I have been a long time answering your letter <1> but am not the less obliged to you for all that – The one I received here the very day after I arrived, put me quite in an ecstacy [sic] for it cleared up a gt many doubts abt a number of flowers I had found on the road – & having no foreign botanic book I was quite at a loss. – I have as you may suppose quietly made acquaintance with M. Risso <2> & he declares I was lucky for I had found a number of things in france [sic], particularly the Smilax mauritanica at the Pont du Gard & several other nice things. – I have not yet seen the plant of the of the Coris[illegible] but Risso promises to get you seeds of it. I am going to send Jane <3> a list of all I have found. – I never take a walk without finding something quite new to me – the place itself is beautiful tho’ I have not been much beyond the immediate environs yet. – Corsica I have twice seen – once from the Turin & again from the Genoa road.<4> I went one day to Gueroud[sic] with M. de Chateauneuf <5> & shd not desire better than to inhabit it for a term of years. – My smattering of botany, conchology & other bits of ologies has been of very great use to us here, for a place so completely without resources I never saw – not one bookseller in such a Town as this & if it was not for M. de Cessolles & M. Avigdor<6> I know not what we should do. – We intend going one day to the Col de Tende just to see what we can of it – as we have fully determined on going to Genoa by the Corniche in the Spring. – I had a letter from John <7> the other day from Naples where he seems to have established himself for the winter. – Henry Frampton <8> left us a fortnight ago for Florence – he writes in great dudgeon with the Hotel de Londres at Genoa – which do you recommend? – Will the Convolvulus cantabrica live in England – or the Psoralea or the Scolymus Hispanicus or the ononis minutissima – they are all so pretty I want to introduce them there. – so like the Tragus racemosus & the Globularia – I shall send Harriot Frampton <9> seeds of a great many. – I beg you will write to me & pray remember yr letters give me infinite pleasure –

Yrs in a hurry
Cs Lemon

[address panel:]
France
a Monsieur
Monr H. Talbot

Hotel de la Terrasse
Rue de Rivoli
Paris


Notes:

1. Letter not located.

2. Antonio Risso (1777–1845), author of Ichthyologie de Nice, ou Histoire naturelle des poissons du département des Alpes Maritimes (Paris: F. Schoell, 1810).

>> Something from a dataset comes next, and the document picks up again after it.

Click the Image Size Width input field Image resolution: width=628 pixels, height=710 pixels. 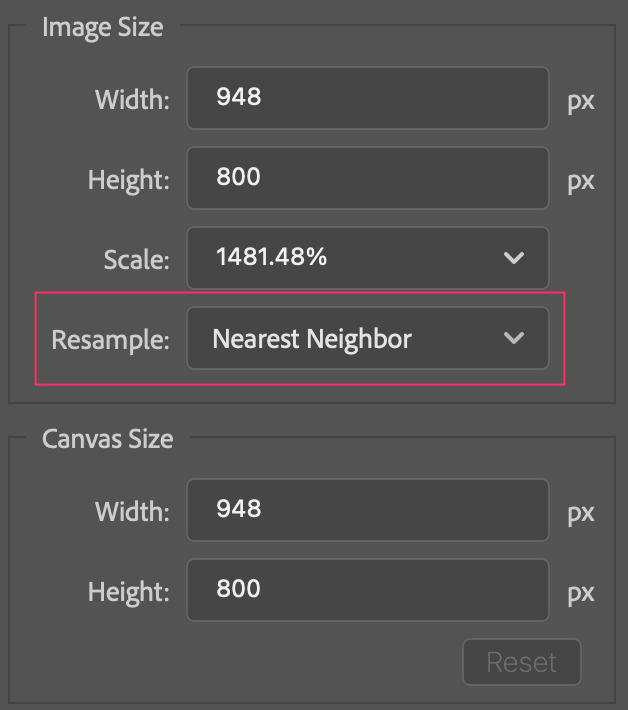click(367, 98)
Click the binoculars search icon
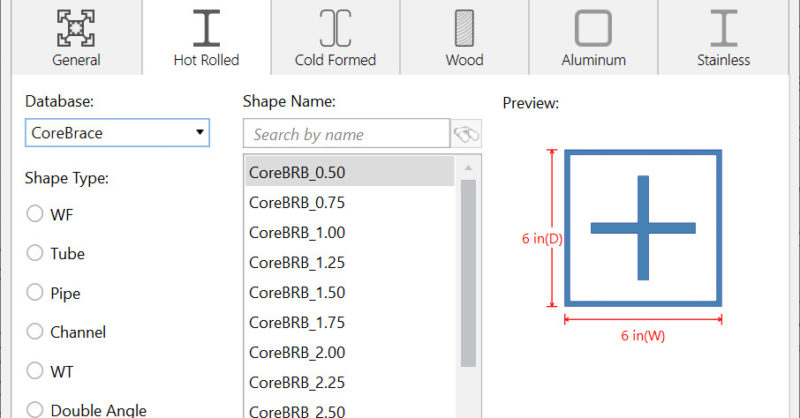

3. Jane Harriot Nicholl, née Talbot (1796–1874).

4. Corsica is 100 miles from Nice and not ordinarily visible, unless by mirage or light diffraction.

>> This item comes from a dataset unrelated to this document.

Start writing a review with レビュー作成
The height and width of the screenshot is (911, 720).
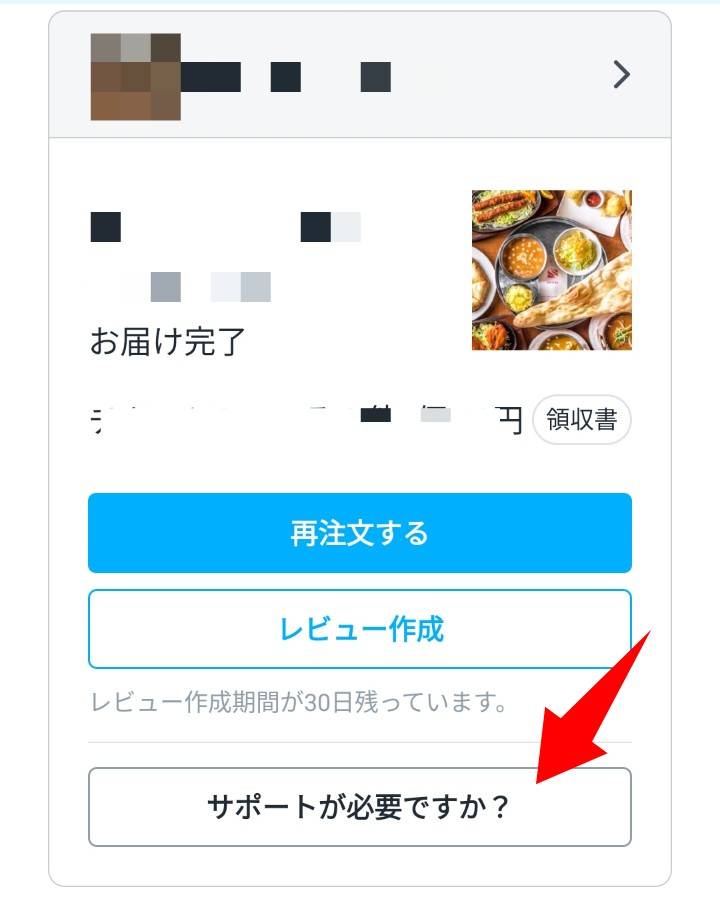coord(360,629)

5. M. de Chateauneuf was a relative of Comte Hilarion Spitalieri de Cessole,whose wife was born Sophie Marie T. P. P. de Chateauneuf. Gueroud is Sir Charles’s rendering of Gairaut, near Nice, where the de Chateauneuf family had and still have property. Comte H S de C’s son became Marquis de Chateauneuf and died at Gairaut.

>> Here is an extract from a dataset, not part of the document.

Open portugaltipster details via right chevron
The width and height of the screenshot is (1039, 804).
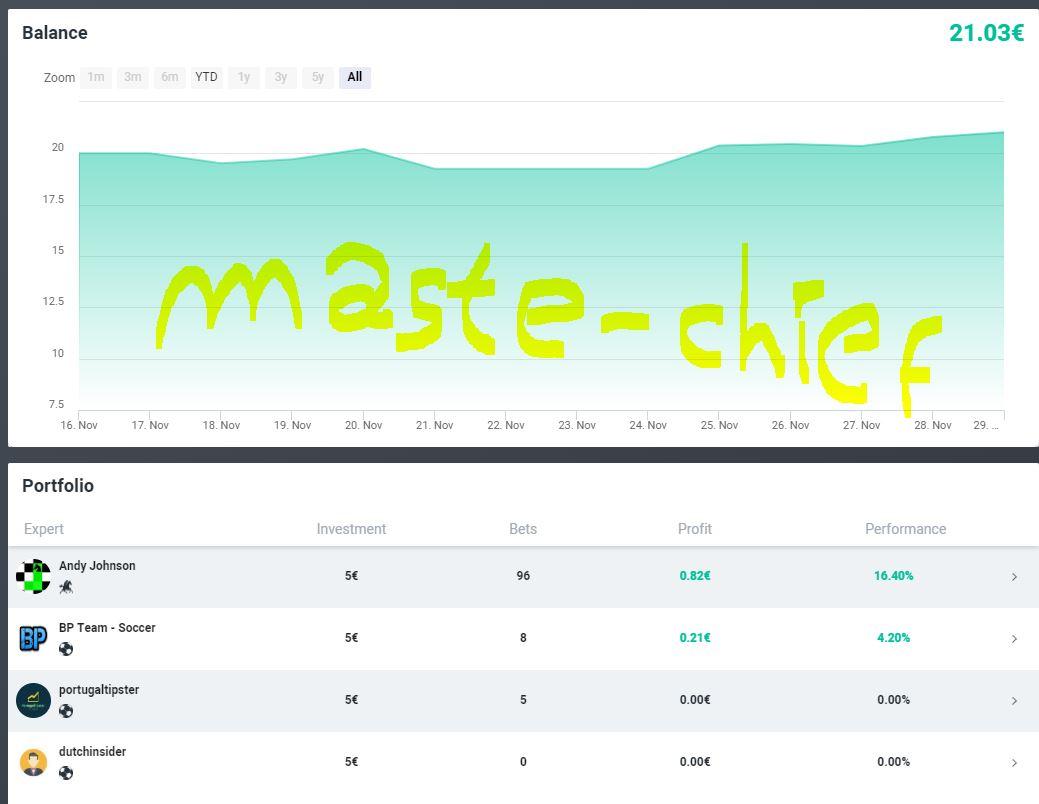pos(1014,701)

6. The wealthy Jewish banking and trading family of Avigdor owned the Palais Avigdor at Nice, with Isaac Samuel Avigdor (1775-1845) as the senior member in 1824. De Cessole was another prominent family at Nice, and Uncle Charles may have relied upon Comte Hilarion Spitalieri de Cessole (1776-1845), later President of the Senate at Nice, or one of his family.

7. John George Charles Fox Strangways (1803–1859), MP.

8. Henry Frampton (1804-1879).

9. Harriot Georgiana Mundy, née Frampton (1806-1886), WHFT’s cousin & sister-in-law; Henry Frampton's sister; married William Mundy (1801-1877) in 1830.